また、裏面の国宝尾形光琳筆《燕子花図屏風》は、東京青山の根津美術館の所蔵です。根津美術館は、山梨市出身の実業家根津嘉一郎の蒐集した美術品を邸宅跡に展示したもので、《燕子花図屏風》も嘉一郎の美術品でした。
旧千円紙幣、本栖湖と富士
やや話が逸れてしまいましたので話を戻します。
旧千円札の裏面は、富士五湖のひとつ本栖湖から見える春の逆さ富士がデザインされていました。元となったのは岡田紅陽撮影「湖畔の春」です。岡田紅陽(1895年~1972年、明治28年~昭和47年)は、富士山撮影に生涯を捧げた写真家です。
同じ構図の富士山の見える場所は本栖湖(身延町)の中之倉峠展望地のデッキです。
千円札については、「7番」(A000007A)が山梨県に進呈されています。
山梨県では富士山世界遺産センター(富士河口湖町)において、「7番」と最終製造券を並べての展示が始まりました。

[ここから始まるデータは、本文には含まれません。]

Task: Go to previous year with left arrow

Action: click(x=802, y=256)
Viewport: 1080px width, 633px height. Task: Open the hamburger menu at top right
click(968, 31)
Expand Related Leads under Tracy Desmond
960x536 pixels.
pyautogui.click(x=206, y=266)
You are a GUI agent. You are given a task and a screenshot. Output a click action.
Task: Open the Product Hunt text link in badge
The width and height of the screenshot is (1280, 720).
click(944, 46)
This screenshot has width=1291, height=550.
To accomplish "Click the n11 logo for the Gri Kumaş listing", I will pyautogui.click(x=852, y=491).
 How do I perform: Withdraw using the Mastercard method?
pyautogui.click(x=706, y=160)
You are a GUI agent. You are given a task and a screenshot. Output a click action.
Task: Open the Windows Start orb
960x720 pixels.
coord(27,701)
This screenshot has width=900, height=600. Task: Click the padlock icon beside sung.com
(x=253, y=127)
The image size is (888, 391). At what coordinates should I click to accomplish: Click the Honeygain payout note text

さらにもうひとつ前の五千円札(1984年発行)の裏面も同じ本栖湖と富士山がデザインされていました。
おわりに
新一万円札の渋沢栄一に注目が集まりますが、山梨でも新紙幣に関する展示が始まりましたので話題として紹介させていただきました。
きっと1年もすれば旧紙幣のほうが珍しい存在に立場は変わるでしょう。新デザインの紙幣に違和感を感じながらも、本栖湖の富士から冨嶽三十六景の富士へのバトンタッチを見守りたいと思います。